▶ Available data
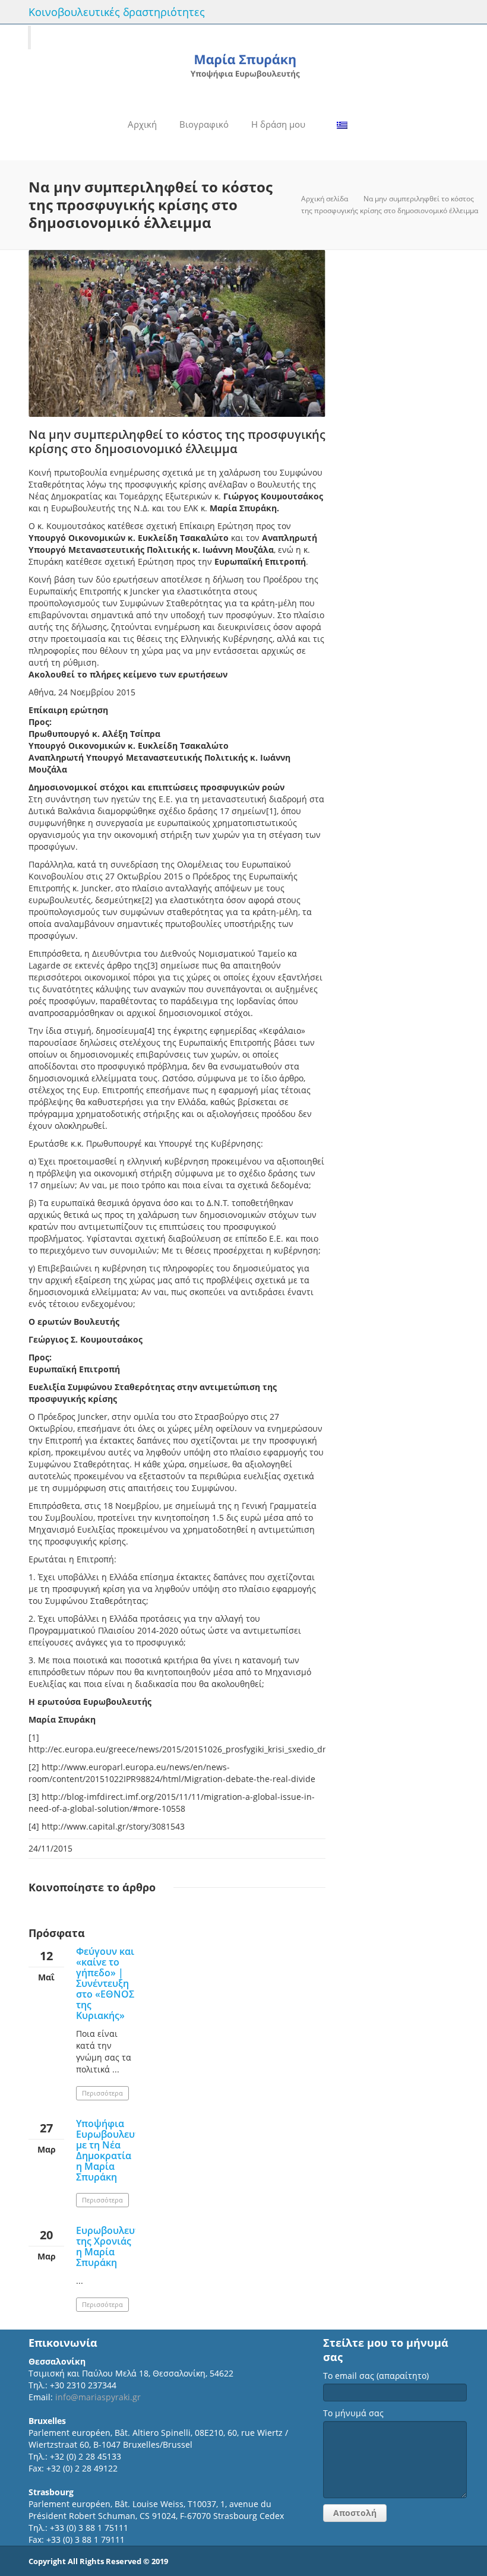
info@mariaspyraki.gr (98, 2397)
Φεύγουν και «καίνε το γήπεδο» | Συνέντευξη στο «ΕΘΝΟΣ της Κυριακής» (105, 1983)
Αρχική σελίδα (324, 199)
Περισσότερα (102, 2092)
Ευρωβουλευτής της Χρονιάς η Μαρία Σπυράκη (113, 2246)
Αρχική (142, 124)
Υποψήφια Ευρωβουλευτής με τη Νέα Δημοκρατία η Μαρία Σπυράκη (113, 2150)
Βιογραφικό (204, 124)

▶ Exercise objective
I'd like the material duplicated exactly, without its pictures.

▶ Result for this task
info@mariaspyraki.gr (98, 2397)
Φεύγουν και «καίνε το γήπεδο» | Συνέντευξη στο «ΕΘΝΟΣ της Κυριακής» (105, 1983)
Αρχική σελίδα (324, 199)
Περισσότερα (102, 2092)
Ευρωβουλευτής της Χρονιάς η Μαρία Σπυράκη (113, 2246)
Αρχική (142, 124)
Υποψήφια Ευρωβουλευτής με τη Νέα Δημοκρατία η Μαρία Σπυράκη (113, 2150)
Βιογραφικό (204, 124)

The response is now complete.